As it stands, the move intrinsic does not carry any special side effects. I don't think we want to give it special side effects either. That's contrary to the intent of "just express what we intended the optimizer to do without otherwise inhibiting optimization". So I can't think of a language rule that prevents the transformation above. But I agree that it's harmful optimization behavior and should hopefully never happen in practice. The compiler does have a conservative understanding of where uniqueness checks may be performed. It would be pretty bad to hoist a uniqueness check above deinitialization of a potentially aliasing reference.
I'm seeing two purposes for move:
- We want to avoid making copies.
- We want to ensure lifetime of a variable is terminated at a certain point.

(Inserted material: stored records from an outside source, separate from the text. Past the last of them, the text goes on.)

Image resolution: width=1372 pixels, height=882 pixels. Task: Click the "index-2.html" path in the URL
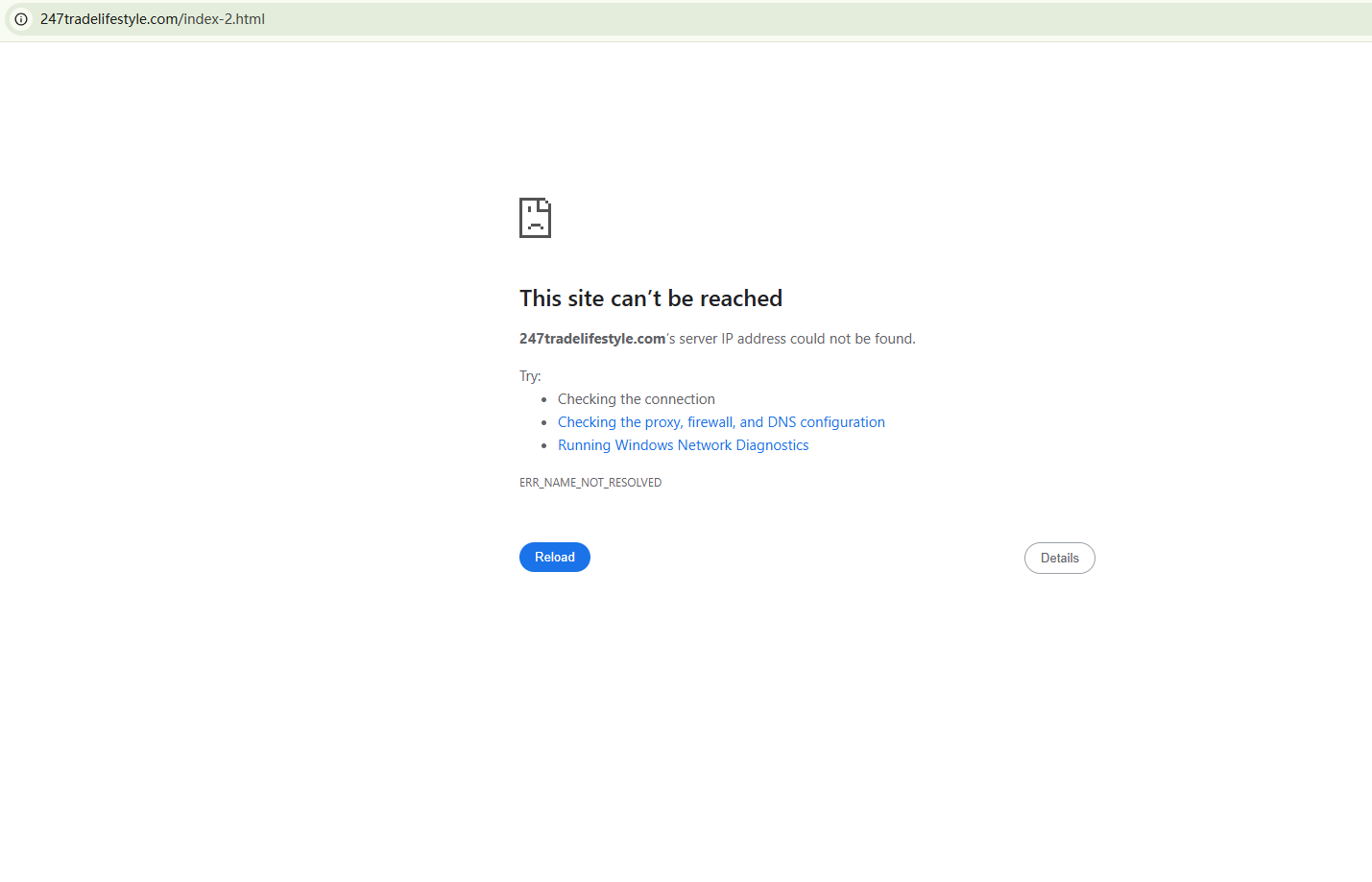(224, 19)
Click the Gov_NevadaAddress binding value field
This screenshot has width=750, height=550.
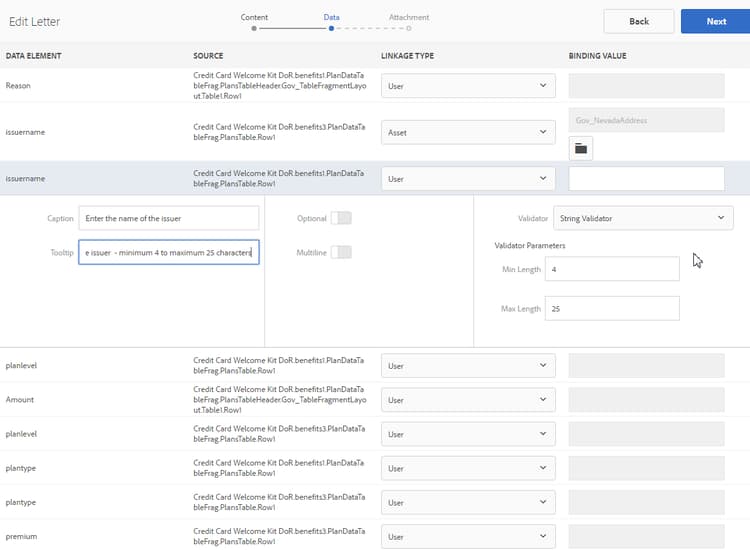(x=646, y=120)
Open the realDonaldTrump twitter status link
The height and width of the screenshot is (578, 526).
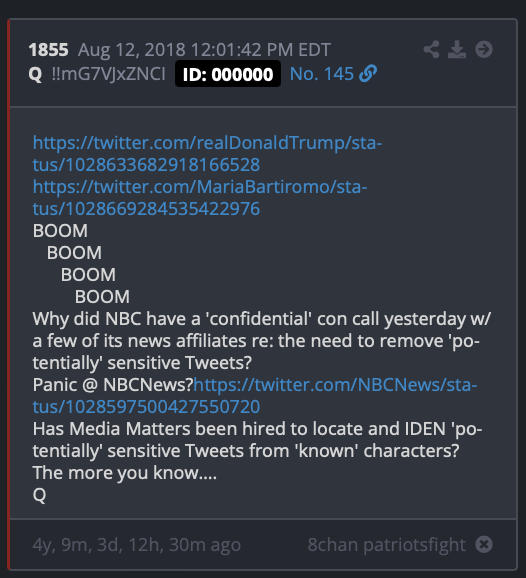click(x=208, y=153)
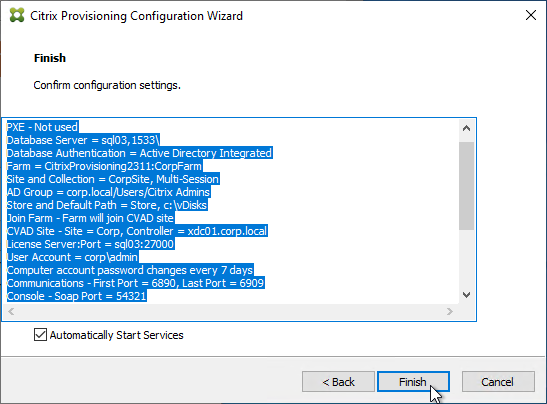
Task: Click the scroll up arrow in settings list
Action: pos(466,128)
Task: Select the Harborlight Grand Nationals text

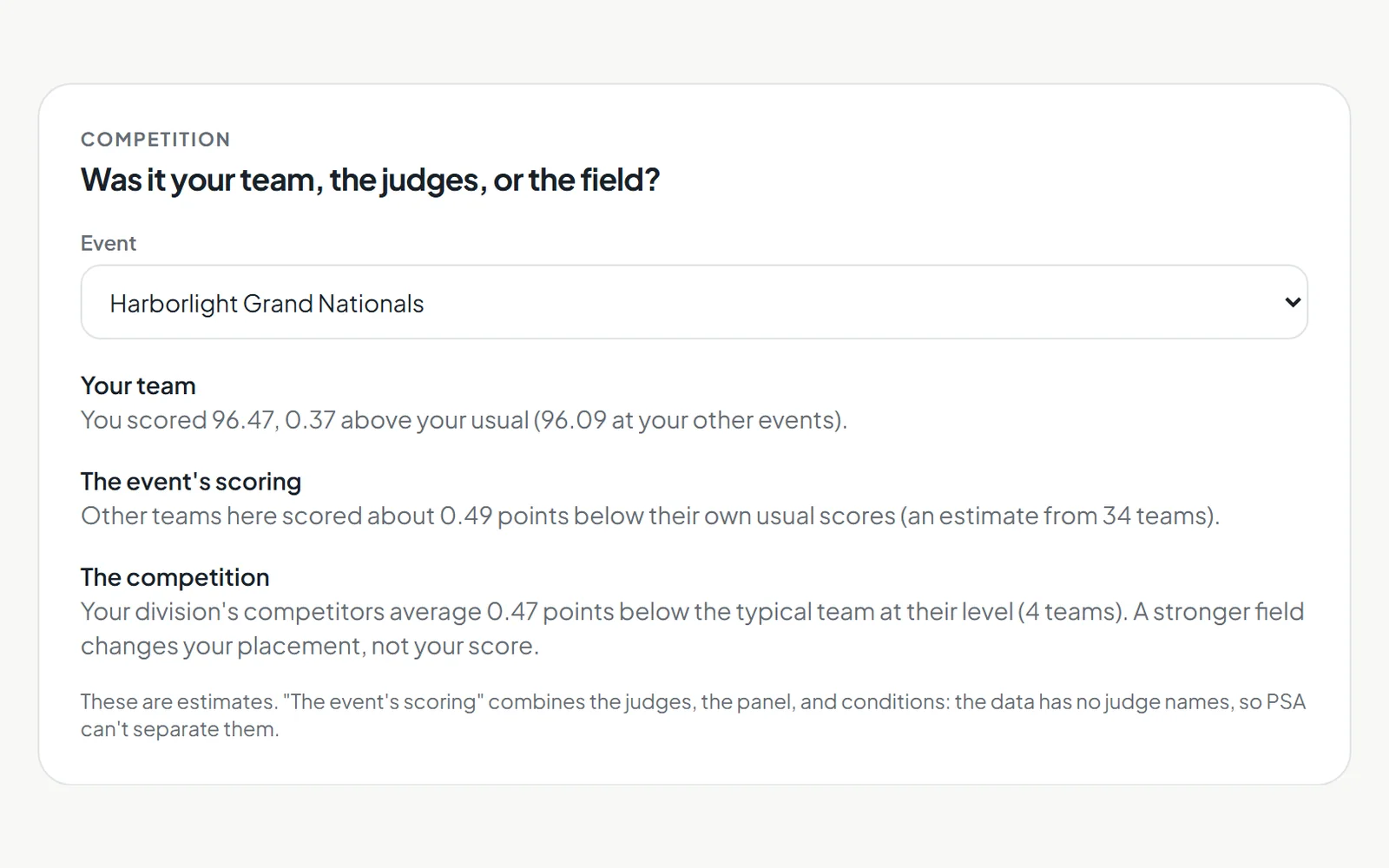Action: click(267, 304)
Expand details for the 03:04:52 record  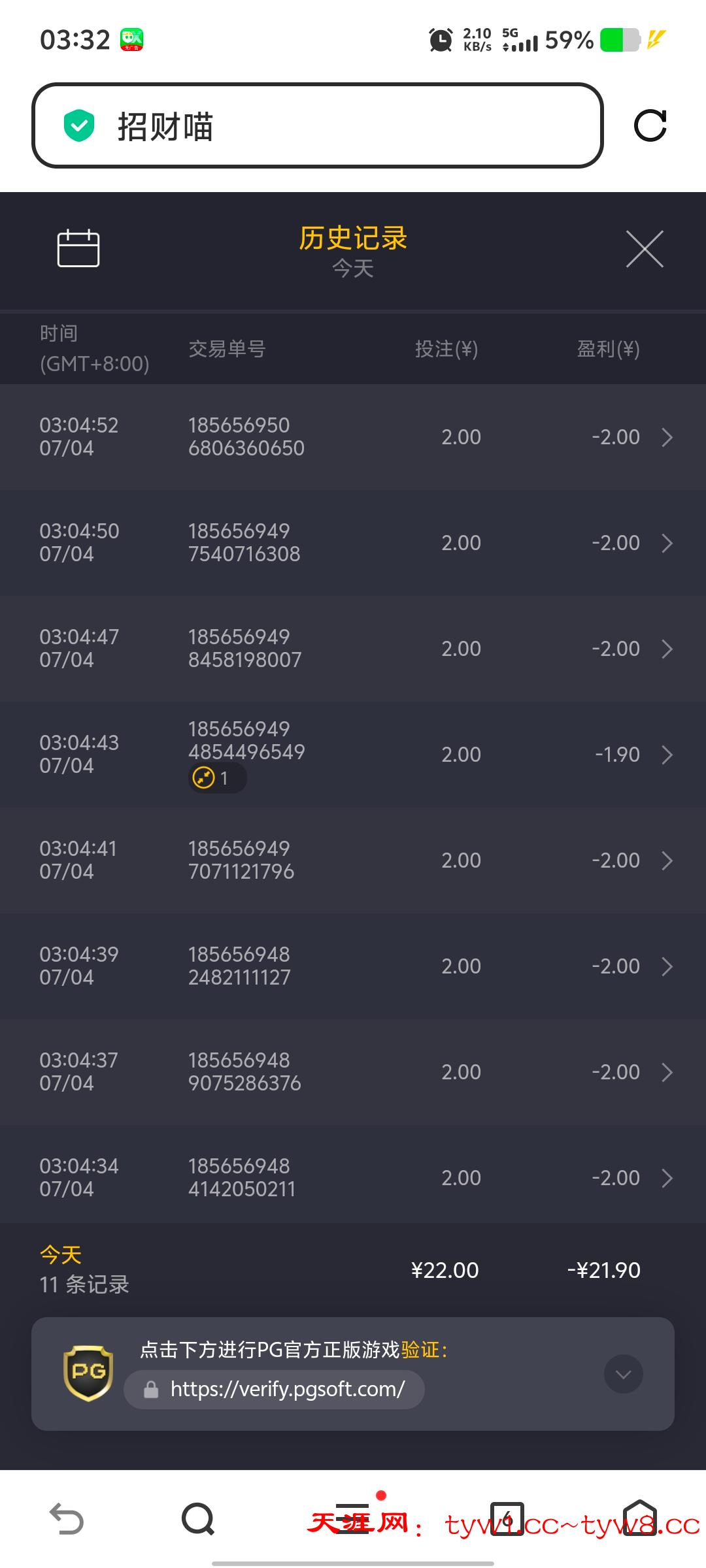tap(667, 437)
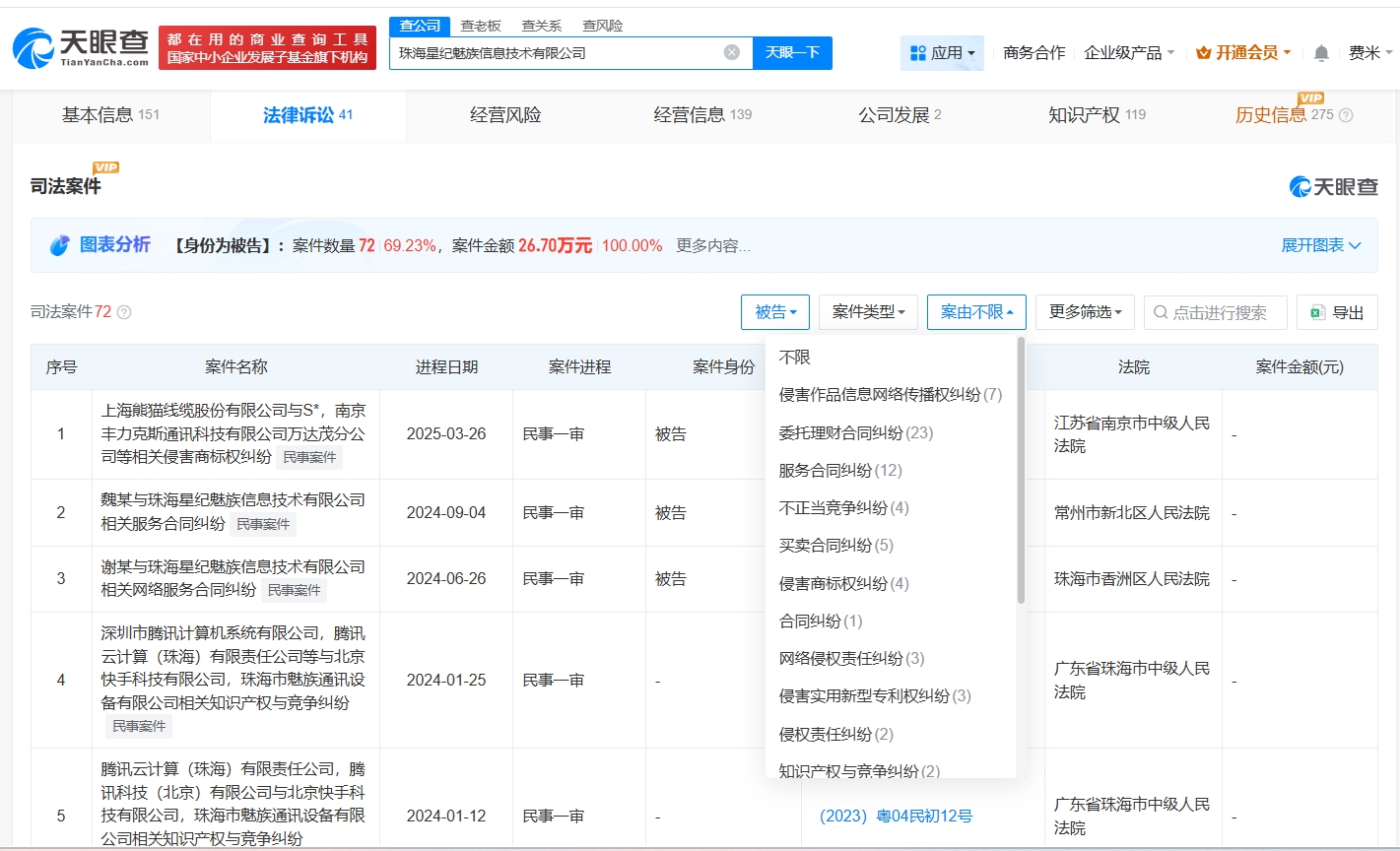This screenshot has width=1400, height=851.
Task: Click help icon beside 司法案件 72
Action: (124, 312)
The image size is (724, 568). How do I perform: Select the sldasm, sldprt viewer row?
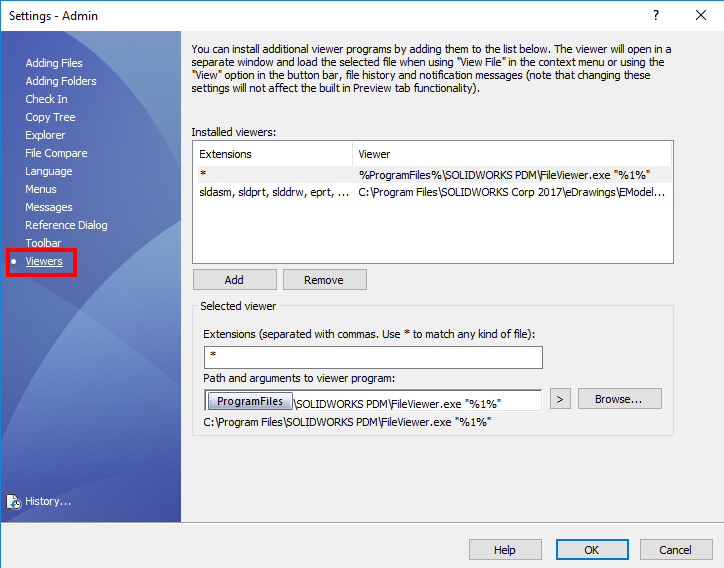[430, 191]
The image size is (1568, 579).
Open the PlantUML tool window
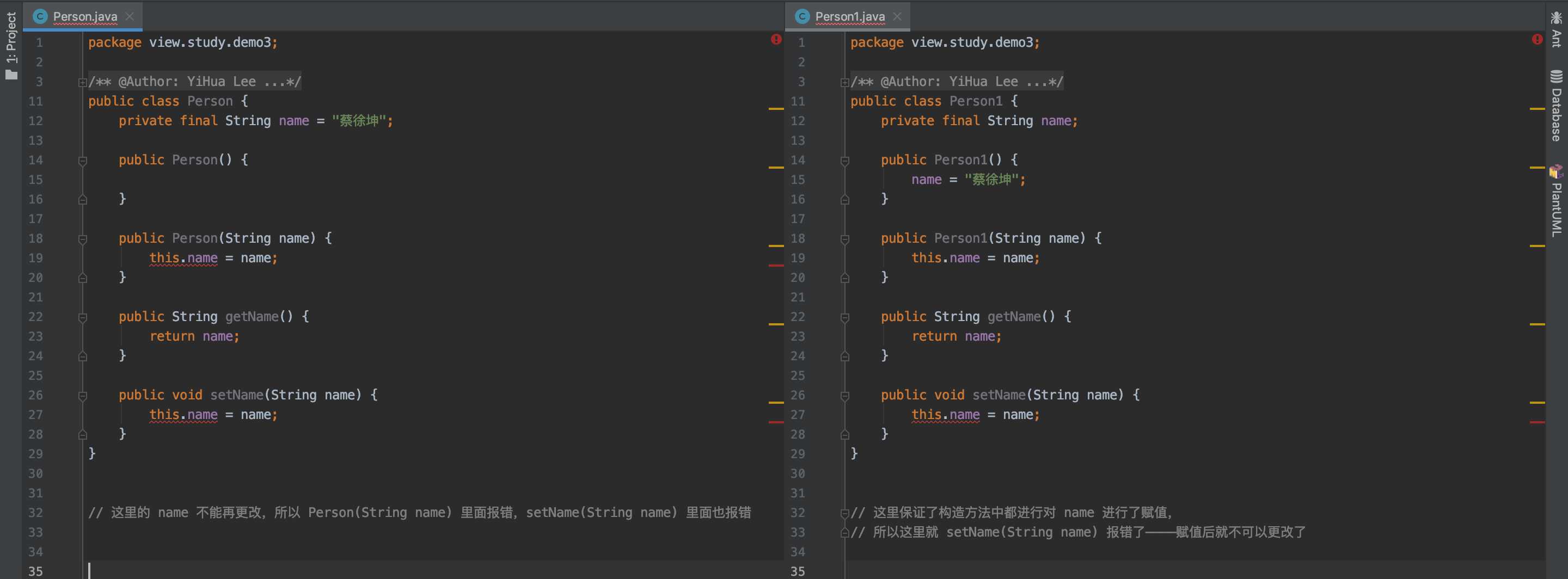point(1557,201)
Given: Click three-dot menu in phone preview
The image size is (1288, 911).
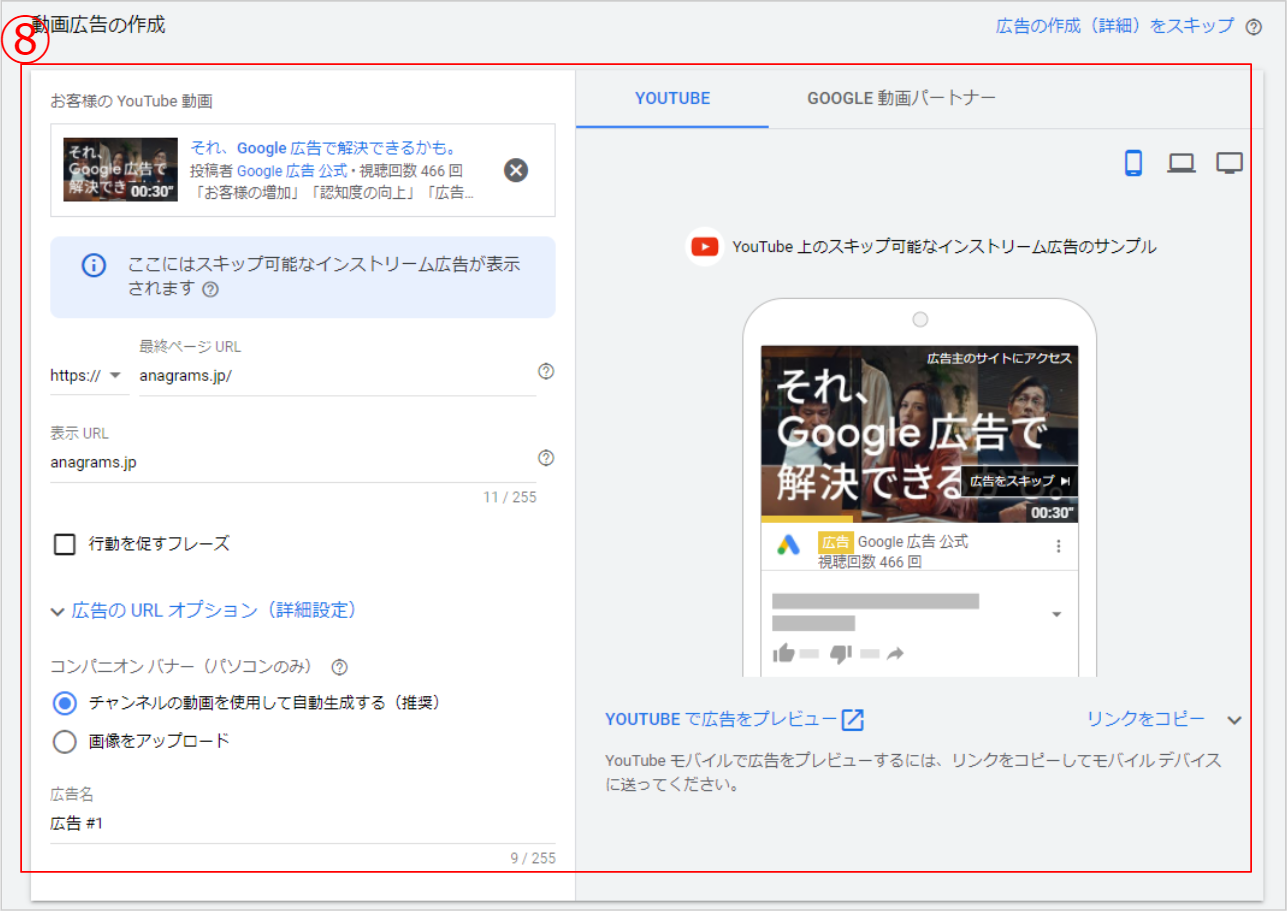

I think move does a poor job for #1. Copies are implicit, so writing move at one place does not ensure no copy will be made unless you have a very accurate model of the language in your head. I think it'd be better to reverse the burden of proof by annotating variables in a way to force copies of it to be explicit. Perhaps like this:
@noimplicitcopy let x = 1
let y = x // error, copy must be explicit: use copy(x)
let z = copy(x) // ok
And move is not a very good name for #2. If you want to end the lifetime of a variable at a certain point, it should have a more adequate name:
let x = 1
let y = endLifetime(x)
endLifetime(y) // @discardableResult
8 Likes
And ditto for retain ?
I thought that closure expressions defaulted to @escaping absent other type infoâthe following compiles without error:
class C {
var h: () -> Void = {}
func f() {
let h = {}
self.h = h
g(h)
}
func g(_: @escaping () -> Void) {
print("escaped")
}
}
That would prevent the following very simple example from compiling:
let a = 100
let b = { a + 1 }()
let c = move(a)
1 Like
This definitely fits with my experience with move semantics in C++. I've gotten very good at identifying at a glance where implicit copies will happen and after years of working with it I now find it pretty easy to avoid undesired copies, but that did take literally years. Based on my experience reviewing PRs, many developers who are otherwise very strong at C++ don't always have this intuition developed.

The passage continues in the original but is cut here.